Okay. So the magazine came to the sort of emerging unconventional conventional wisdom of Hillary Clinton on Iraq — what be she but a “hawk”? And if you watch the video prolouge, we get to a cringe-inducing comment “Also on the Hillary Clinton subject” on an essay about a book on the “19th Century Hillary Clinton”. Interestingly, if you google that phrase you will get a mention of the woman who ran before the subject of this one — Victoria Woodhull — as opposed to Belva Lockwood — who somehow or other The New Republic spliced meaning to define the latter as “serious” and the former as not. I remember Woodhull’s presidential run from some lesson plans in an English grammar textbook, which combined with some lesson plans that had students conjugate a couple sentences about Carl Barks’s Donald Duck comics was about when I divined that the sausage factory of English textbooks runs us through Graduate students trying to amuse themselves and educate the middle school and high school students on their interests.

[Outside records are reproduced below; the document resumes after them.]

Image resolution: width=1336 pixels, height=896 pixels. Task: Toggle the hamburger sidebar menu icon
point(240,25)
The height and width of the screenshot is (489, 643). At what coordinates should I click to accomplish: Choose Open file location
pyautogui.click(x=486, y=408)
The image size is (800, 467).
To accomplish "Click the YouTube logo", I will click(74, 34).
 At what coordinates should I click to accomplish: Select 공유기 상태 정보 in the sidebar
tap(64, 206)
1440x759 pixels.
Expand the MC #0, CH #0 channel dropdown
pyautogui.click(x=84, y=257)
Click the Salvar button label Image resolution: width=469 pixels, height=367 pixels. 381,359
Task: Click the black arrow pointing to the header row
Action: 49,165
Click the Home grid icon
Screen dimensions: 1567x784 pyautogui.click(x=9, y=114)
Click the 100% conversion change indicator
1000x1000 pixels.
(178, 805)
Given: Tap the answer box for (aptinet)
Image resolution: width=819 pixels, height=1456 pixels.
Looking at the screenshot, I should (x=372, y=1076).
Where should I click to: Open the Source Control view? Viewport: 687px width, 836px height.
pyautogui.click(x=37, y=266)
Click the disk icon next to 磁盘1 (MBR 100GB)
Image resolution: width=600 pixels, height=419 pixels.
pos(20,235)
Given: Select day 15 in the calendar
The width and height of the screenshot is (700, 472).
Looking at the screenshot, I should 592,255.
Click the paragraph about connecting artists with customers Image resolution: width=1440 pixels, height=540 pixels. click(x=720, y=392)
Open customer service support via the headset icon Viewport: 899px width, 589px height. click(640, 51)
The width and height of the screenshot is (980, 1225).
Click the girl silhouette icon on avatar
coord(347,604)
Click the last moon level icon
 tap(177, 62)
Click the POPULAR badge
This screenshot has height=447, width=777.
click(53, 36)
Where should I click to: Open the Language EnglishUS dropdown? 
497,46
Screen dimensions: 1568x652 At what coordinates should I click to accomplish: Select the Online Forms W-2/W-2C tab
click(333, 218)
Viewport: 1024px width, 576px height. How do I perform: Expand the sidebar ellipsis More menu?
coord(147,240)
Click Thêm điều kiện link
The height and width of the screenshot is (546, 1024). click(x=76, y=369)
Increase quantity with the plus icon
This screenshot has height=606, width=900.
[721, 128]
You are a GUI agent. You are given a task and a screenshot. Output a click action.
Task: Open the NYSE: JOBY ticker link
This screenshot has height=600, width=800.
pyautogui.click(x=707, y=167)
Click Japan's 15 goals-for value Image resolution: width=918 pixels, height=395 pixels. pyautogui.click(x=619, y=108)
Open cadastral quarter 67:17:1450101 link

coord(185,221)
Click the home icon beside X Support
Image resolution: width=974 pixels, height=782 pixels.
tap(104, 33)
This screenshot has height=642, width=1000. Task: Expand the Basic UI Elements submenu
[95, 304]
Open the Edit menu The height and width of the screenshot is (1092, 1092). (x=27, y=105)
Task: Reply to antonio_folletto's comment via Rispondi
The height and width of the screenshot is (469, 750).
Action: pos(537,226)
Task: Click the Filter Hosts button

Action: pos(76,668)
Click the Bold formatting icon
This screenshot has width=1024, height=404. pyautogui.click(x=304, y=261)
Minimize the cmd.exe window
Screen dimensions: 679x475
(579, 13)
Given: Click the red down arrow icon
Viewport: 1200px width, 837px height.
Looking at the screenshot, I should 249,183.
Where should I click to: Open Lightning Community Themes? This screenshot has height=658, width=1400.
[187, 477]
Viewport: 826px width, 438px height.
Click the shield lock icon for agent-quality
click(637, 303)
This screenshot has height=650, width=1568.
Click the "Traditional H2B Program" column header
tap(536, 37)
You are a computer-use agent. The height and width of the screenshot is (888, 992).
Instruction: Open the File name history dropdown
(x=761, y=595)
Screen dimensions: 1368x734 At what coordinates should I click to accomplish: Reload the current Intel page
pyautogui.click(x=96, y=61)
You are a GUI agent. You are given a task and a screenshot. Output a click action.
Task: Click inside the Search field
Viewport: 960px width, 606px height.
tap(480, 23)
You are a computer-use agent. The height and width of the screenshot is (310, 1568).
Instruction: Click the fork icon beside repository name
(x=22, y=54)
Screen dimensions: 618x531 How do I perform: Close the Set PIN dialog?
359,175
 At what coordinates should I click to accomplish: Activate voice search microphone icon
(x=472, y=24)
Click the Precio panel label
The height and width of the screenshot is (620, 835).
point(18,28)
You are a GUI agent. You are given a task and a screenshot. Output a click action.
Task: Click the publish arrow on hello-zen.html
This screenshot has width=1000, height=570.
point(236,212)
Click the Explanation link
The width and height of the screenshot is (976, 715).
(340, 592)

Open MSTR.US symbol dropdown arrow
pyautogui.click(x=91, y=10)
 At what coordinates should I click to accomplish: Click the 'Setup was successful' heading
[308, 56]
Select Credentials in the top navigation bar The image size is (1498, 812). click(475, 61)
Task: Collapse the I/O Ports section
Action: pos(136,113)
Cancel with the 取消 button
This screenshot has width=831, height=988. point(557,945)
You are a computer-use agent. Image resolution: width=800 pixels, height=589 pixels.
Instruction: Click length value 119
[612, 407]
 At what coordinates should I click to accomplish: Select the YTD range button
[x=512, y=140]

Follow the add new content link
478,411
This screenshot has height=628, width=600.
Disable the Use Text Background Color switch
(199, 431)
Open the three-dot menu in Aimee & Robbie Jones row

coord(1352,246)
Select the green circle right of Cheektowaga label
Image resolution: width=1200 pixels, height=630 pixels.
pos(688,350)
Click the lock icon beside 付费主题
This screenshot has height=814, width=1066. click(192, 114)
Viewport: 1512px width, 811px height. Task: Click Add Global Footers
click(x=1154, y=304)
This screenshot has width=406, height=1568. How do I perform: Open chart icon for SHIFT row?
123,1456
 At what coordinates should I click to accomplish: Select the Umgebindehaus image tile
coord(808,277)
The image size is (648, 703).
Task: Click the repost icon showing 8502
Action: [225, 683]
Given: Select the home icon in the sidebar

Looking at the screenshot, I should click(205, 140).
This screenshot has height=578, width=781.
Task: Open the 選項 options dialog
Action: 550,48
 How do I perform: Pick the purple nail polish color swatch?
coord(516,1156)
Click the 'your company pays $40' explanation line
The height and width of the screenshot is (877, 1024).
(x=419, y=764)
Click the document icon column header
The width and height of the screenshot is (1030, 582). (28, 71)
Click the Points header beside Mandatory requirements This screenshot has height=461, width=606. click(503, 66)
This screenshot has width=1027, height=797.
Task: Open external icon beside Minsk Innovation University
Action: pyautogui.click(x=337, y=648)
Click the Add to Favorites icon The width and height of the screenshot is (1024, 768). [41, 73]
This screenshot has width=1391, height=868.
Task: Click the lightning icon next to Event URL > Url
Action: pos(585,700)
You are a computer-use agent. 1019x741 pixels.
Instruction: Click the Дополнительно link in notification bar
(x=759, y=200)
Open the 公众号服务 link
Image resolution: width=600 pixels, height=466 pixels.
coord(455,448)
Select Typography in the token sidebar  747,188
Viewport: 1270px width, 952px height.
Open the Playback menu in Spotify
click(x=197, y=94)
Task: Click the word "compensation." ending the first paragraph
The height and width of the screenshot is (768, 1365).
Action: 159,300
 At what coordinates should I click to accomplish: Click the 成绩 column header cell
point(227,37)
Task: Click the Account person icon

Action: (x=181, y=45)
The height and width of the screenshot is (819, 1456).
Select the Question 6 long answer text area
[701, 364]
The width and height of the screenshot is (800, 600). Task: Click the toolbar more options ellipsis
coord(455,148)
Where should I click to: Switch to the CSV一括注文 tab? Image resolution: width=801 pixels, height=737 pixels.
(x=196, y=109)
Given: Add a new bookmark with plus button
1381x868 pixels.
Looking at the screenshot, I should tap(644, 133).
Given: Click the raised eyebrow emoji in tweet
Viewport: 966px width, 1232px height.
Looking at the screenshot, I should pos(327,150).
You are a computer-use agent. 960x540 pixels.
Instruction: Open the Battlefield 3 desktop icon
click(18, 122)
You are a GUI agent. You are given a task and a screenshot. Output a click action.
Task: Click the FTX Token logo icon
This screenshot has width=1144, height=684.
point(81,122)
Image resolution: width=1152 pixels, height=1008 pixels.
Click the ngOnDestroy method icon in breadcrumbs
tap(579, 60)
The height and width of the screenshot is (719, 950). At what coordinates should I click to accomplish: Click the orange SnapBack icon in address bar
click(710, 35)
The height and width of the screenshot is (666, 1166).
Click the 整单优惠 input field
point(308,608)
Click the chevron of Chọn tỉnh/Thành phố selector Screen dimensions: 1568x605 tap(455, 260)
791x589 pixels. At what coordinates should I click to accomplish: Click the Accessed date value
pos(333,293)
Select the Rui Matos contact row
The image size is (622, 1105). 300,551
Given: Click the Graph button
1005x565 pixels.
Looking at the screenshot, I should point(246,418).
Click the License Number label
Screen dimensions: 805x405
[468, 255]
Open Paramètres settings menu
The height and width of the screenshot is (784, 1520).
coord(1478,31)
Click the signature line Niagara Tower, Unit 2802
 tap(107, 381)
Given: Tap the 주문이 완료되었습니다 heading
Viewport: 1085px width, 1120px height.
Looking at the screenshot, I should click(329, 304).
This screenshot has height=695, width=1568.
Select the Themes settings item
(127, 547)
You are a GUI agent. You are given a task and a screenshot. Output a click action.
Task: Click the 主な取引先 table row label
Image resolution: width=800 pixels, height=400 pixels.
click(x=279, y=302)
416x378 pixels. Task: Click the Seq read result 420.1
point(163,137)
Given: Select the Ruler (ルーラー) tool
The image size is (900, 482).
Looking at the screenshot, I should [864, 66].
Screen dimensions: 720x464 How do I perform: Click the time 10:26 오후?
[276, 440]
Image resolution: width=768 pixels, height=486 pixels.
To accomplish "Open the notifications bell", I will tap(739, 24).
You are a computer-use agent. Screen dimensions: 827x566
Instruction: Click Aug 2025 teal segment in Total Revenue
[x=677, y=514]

So, this article about Woodhull ends with Woodhull murmuring that women will be elected soon enough, and indeed years later — so the article states — Jeanette Rankin was elected to the House of Representatives from Wyoming. I slid out my pen, crossed out Wyoming, and wrote above it “Montana”. I invite everyone to go to their local bookstore and do so to every copy of the New Republic that they can until the manager of the store tells you to stop and leave.
Hey! Dick Gephardt is now a lobbyist for Turkey!
The Ned Lamont article spares me from something I was thinking I would do — which is figure out where the hell he is. It comes to no completion, Ned Lamont not lending himself to much political relevance. Interestingly enough, Lamont endorsed Chris Dodd for president. Which gets Chris Dodd nowhere in particular. Nor does it get Ned Lamont anywhere.
The musing on how neo-conservatives seem to leave radical Left-wing ideologies to arrive at their new conservative haunts with no steps in between and no sense of gradations– (your David Horowitzes) which means at both steps of their ideological journeys they could engage in Liberal-bashing — has never ceased to bemuse me. This article adds little to my thoughts, but maybe it will to someone.
Actually, that’s the problem with the last two issues of the New Republic. It is remarkably toothless. I do not need to read them. Maybe I never needed to read the New Republic, much maligned in the liberal blogosphere, but I have less use for the magazine now.